READING PASSAGE:
***

The “Competitive/Comparative” Model in Teaching

The local university just announced a merit pay bonus incentive for faculty members, and the majority of the Music Department greeted the plan with great skepticism, not because they opposed recognition of superior accomplishment… but because the proposed structure was essentially flawed.  In fact, for many university departments, and for most schools, as well as many businesses and corporations, such “merit” awards will always be fatally flawed.

Why?  Because all too many organizations regard their employees and even their executives as homogenous and interchangeable parts, even when duties, skills, responsibilities, work hours, and achievements vary widely, and those variances are even greater in the academic community and yet paradoxically, in terms of administration and pay, they’re even less recognized than in the  corporate world.

Take a music department, for example, with instrumentalists, pianists, vocalists, composers, music educators, and musicologists.  How, with any sense of fairness, do you compare expertise across disciplines?  Or across time?  Is the female opera director who built a voice program from nothing over 15 years, who has sung on low-level national stages intermittently, who is a noted reviewer in a top journal in her field, and who serves as a national officer in a professional organization more to be rewarded than the renowned pianist who won several prestigious international competitions and performs nationally, but who limits his teaching to the bare minimum?  Or what about the woodwind player who was voted educator of the year for both the university and the state, who is known regionally but not nationally  as a devoted and excellent teacher? Or the percussionist who revitalized the percussion program and performs on the side with a group twice nominated for Grammies? Or the soprano who sings in an elite choral group also nominated for a Grammy?

***

RECORDS FOR PROCESSING:

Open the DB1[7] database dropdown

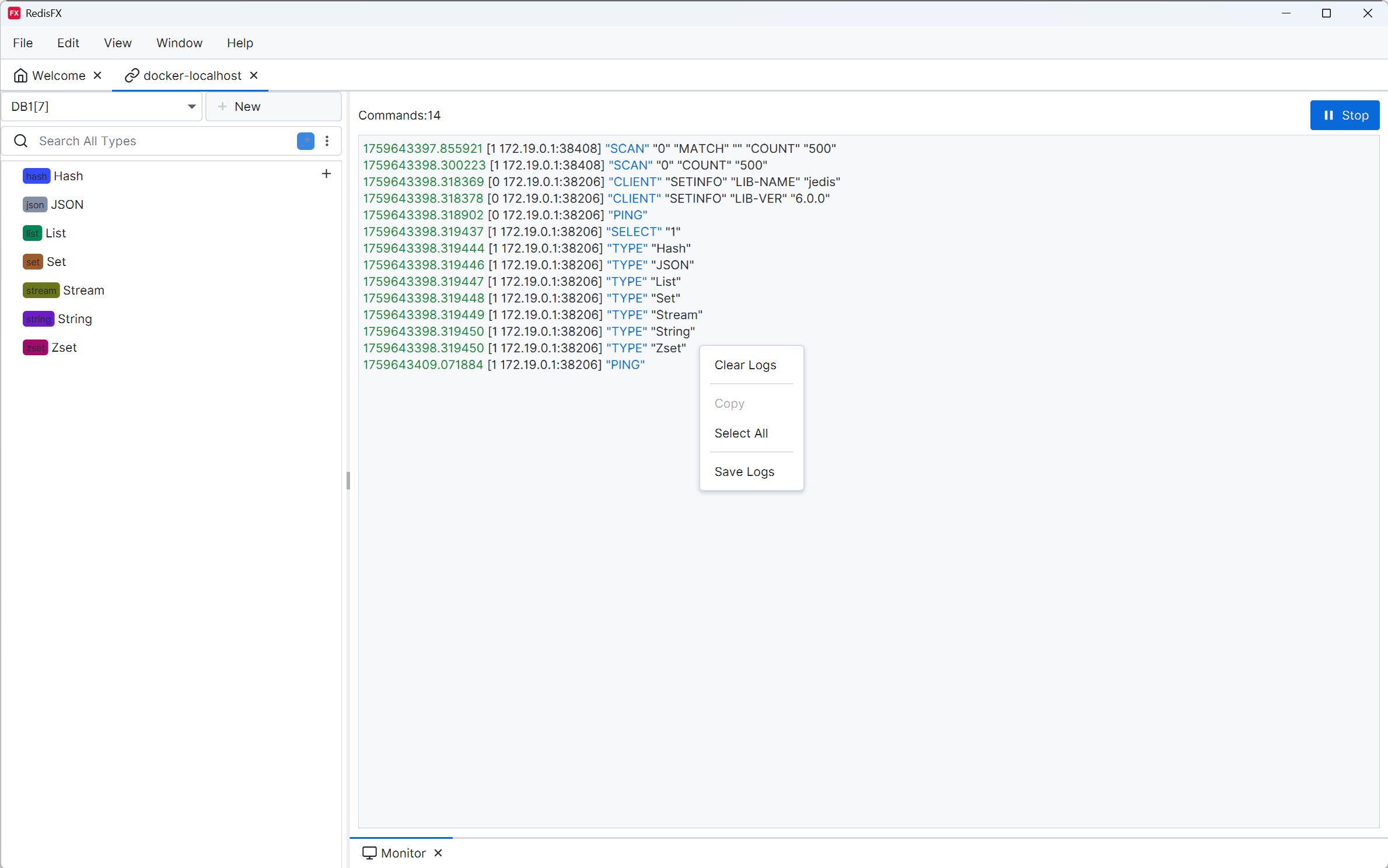(102, 107)
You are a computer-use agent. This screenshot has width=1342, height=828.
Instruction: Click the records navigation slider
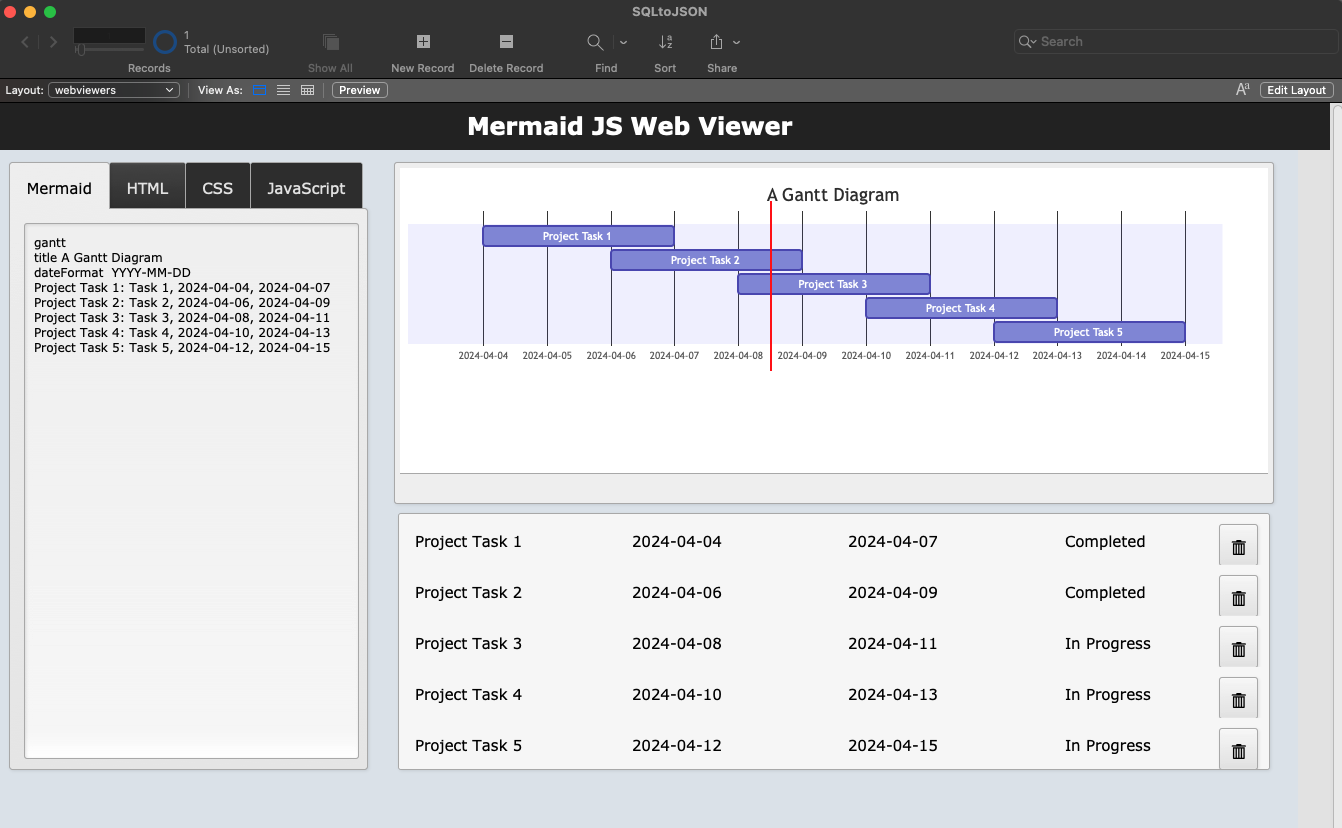pyautogui.click(x=108, y=49)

***

PROBLEMS AND TASKS:
[A] Return the passage of the merit pay essay starting at "The local university" and ending at "the  corporate world.".
[B] Retype the listing starting at the line that contains "You are a computer-use" and ending at the listing's last line, leaving the pictures out.
The essay on merit pay has no connection to the listing after it.

RESPONSES:
[A]
The local university just announced a merit pay bonus incentive for faculty members, and the majority of the Music Department greeted the plan with great skepticism, not because they opposed recognition of superior accomplishment… but because the proposed structure was essentially flawed.  In fact, for many university departments, and for most schools, as well as many businesses and corporations, such “merit” awards will always be fatally flawed.

Why?  Because all too many organizations regard their employees and even their executives as homogenous and interchangeable parts, even when duties, skills, responsibilities, work hours, and achievements vary widely, and those variances are even greater in the academic community and yet paradoxically, in terms of administration and pay, they’re even less recognized than in the  corporate world.

[B]
You are a computer-use agent. This screenshot has width=1342, height=828.
Instruction: Click the records navigation slider
pyautogui.click(x=108, y=49)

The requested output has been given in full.